== Task brief ==
Print, in exact form, the lines below from the one containing "Where should I click to: Dismiss" through the one containing "The width and height of the screenshot is (1792, 1210).", and omit all others.

Source records
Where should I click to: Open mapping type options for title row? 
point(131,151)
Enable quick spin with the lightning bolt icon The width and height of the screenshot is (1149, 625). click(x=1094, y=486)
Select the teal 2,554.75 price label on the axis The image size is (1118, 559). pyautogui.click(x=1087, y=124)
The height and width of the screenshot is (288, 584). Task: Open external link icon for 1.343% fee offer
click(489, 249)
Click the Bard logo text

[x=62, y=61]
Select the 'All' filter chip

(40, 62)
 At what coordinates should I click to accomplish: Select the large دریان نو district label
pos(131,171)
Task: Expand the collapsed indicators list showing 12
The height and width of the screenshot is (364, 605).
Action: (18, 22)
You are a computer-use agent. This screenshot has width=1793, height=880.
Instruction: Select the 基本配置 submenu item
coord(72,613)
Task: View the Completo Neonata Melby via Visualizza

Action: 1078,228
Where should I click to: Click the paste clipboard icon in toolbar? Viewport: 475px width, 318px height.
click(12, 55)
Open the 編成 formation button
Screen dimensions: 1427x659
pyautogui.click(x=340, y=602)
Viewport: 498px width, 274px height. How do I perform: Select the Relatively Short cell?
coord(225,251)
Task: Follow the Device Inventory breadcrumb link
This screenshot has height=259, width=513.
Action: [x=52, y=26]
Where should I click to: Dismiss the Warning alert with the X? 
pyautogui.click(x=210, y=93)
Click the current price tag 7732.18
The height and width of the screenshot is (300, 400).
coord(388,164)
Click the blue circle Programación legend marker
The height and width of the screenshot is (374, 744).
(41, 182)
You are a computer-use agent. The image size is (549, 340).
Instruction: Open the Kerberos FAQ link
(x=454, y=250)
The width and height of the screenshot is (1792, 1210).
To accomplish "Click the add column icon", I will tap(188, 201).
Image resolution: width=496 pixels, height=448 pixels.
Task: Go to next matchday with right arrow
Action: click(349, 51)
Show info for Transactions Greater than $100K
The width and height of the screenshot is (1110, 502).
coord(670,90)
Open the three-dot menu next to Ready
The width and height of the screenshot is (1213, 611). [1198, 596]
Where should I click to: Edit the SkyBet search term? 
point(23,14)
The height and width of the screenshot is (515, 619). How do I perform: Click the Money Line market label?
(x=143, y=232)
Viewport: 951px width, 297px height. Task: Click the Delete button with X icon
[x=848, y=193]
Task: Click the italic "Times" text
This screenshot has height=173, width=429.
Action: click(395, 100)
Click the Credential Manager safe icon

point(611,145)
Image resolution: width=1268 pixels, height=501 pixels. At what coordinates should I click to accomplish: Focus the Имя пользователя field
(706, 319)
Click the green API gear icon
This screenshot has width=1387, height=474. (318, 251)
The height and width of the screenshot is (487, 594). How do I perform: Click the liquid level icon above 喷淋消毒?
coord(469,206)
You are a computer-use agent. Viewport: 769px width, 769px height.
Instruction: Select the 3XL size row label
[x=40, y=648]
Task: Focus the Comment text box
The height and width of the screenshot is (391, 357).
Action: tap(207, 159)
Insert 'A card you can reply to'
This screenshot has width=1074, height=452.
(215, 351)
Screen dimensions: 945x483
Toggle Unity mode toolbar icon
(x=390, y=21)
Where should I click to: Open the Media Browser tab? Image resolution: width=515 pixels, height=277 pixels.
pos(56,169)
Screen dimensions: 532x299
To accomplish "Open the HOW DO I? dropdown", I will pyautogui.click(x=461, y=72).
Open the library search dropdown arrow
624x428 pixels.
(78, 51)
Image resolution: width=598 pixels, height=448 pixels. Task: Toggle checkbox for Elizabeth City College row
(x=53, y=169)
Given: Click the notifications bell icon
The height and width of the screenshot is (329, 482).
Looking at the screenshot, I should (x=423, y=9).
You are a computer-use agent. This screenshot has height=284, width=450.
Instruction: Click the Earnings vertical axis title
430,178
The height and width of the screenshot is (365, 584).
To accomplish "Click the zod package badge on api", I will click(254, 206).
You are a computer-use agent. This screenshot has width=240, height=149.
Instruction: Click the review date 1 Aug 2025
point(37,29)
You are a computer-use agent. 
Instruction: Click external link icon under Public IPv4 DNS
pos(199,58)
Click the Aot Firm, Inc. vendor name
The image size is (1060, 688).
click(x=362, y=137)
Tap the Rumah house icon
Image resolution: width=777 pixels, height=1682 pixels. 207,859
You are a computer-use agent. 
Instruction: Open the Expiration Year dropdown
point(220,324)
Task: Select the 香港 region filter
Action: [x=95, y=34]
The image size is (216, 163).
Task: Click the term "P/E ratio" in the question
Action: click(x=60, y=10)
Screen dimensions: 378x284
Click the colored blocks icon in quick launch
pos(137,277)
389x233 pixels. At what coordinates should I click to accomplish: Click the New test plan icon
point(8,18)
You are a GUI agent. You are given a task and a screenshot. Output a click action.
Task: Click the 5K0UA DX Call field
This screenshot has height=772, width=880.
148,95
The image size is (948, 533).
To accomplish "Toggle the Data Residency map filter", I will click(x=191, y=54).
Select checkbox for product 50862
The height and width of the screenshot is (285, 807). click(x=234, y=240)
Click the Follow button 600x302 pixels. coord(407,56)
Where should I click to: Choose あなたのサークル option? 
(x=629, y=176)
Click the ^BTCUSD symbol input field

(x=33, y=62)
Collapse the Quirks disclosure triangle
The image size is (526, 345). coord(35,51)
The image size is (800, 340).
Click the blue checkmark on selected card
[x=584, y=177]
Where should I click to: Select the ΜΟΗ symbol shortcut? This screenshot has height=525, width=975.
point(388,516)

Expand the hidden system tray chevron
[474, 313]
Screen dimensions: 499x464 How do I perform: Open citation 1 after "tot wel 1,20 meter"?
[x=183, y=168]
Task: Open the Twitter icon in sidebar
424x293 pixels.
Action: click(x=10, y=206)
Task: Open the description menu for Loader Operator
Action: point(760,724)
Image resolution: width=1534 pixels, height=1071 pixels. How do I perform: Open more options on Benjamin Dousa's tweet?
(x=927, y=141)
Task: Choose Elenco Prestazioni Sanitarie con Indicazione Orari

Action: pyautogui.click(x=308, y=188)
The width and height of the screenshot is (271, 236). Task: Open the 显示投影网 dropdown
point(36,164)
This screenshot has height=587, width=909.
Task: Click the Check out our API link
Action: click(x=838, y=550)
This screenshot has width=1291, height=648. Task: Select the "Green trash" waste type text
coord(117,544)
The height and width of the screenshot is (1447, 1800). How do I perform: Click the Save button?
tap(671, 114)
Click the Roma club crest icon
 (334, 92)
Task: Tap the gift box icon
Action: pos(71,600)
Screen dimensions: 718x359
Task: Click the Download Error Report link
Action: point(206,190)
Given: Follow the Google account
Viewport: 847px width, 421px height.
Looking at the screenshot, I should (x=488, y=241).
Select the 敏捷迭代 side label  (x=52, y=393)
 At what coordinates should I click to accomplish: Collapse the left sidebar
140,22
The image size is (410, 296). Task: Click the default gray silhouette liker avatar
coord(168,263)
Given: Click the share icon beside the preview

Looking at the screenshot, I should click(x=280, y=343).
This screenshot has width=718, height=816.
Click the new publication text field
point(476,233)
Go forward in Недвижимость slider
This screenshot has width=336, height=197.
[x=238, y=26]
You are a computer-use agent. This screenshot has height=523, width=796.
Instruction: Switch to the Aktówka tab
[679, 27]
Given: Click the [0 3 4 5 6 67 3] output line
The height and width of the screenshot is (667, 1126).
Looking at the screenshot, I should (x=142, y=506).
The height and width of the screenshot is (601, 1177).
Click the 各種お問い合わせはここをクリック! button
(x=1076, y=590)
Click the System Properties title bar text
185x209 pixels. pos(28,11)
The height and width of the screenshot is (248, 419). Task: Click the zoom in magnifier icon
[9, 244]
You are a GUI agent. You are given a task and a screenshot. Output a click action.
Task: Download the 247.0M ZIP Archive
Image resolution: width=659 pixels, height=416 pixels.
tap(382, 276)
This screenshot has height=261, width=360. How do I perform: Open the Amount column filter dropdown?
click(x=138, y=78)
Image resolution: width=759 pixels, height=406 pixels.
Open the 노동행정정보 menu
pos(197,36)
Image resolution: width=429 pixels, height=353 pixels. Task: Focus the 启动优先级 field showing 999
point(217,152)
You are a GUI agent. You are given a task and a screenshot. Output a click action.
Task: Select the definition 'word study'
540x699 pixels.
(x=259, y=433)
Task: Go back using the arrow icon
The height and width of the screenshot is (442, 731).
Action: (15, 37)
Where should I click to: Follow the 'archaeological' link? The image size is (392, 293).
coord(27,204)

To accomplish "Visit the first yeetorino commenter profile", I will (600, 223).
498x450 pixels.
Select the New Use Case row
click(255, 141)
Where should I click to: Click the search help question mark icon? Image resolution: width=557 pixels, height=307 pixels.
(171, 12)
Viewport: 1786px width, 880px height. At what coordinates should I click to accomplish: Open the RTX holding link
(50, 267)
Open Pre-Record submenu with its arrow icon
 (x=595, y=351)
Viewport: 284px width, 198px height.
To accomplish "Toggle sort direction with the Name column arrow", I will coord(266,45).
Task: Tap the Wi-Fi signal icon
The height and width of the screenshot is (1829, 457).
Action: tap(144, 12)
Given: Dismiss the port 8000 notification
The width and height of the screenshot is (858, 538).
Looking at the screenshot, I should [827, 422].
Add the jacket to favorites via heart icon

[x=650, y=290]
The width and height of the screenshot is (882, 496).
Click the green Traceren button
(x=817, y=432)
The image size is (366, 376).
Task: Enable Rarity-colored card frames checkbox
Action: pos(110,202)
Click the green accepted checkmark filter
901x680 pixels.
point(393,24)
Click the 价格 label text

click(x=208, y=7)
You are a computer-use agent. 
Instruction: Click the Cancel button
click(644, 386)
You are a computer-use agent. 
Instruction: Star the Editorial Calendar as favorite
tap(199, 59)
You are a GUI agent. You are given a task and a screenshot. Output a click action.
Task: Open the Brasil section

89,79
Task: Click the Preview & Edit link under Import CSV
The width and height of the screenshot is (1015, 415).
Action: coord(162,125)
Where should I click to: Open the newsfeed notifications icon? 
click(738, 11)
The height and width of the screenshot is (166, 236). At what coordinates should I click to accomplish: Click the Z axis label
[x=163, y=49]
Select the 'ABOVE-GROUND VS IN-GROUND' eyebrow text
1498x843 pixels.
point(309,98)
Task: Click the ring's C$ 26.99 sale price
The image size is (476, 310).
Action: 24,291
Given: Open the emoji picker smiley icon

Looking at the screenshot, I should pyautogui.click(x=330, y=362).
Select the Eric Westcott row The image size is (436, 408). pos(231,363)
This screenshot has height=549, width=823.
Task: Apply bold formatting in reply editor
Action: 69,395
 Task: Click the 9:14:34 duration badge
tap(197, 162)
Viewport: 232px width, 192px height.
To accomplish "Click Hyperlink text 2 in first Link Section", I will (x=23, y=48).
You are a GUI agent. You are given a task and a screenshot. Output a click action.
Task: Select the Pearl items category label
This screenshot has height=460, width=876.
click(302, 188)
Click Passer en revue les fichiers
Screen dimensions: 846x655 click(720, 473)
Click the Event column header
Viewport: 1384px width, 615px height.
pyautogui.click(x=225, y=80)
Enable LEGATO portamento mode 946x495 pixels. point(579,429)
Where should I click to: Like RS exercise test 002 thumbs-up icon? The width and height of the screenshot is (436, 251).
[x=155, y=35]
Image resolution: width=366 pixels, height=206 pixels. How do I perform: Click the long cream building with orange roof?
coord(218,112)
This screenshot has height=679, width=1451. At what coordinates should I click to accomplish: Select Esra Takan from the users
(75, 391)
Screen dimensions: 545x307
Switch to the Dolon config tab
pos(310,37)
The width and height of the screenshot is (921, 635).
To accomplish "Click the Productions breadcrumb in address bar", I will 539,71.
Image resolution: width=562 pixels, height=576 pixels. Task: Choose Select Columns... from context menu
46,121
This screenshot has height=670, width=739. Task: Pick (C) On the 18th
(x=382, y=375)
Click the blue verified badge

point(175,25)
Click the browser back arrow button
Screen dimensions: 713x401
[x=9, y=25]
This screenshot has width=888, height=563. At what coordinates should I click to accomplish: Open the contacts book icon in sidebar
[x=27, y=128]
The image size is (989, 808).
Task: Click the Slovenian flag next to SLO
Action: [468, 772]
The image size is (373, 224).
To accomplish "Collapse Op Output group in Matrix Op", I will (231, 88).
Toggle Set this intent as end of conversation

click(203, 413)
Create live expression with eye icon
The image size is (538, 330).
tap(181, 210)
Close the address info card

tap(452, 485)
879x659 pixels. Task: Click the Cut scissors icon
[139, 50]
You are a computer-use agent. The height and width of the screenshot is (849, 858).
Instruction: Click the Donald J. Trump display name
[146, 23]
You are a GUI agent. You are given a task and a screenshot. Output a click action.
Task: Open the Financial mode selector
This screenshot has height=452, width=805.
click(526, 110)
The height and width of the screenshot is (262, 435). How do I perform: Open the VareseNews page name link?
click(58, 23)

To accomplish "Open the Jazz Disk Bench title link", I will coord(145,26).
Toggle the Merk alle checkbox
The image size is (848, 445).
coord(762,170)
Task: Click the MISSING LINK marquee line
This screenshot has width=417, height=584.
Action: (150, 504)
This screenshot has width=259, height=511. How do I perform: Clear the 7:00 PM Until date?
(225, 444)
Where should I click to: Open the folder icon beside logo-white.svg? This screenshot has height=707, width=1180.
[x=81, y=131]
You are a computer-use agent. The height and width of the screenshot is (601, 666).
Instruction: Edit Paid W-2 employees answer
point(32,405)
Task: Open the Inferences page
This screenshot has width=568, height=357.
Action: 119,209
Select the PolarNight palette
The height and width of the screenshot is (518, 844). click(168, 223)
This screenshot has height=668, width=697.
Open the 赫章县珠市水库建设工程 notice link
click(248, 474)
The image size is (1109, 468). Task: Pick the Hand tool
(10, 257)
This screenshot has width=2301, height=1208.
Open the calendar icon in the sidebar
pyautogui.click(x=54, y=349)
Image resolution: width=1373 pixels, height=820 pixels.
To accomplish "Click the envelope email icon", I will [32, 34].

== Solution to the exercise ==
Where should I click to: Dismiss the Warning alert with the X? 
pyautogui.click(x=210, y=93)
Click the current price tag 7732.18
The height and width of the screenshot is (300, 400).
coord(388,164)
Click the blue circle Programación legend marker
The height and width of the screenshot is (374, 744).
(41, 182)
You are a computer-use agent. The image size is (549, 340).
Instruction: Open the Kerberos FAQ link
(x=454, y=250)
The width and height of the screenshot is (1792, 1210).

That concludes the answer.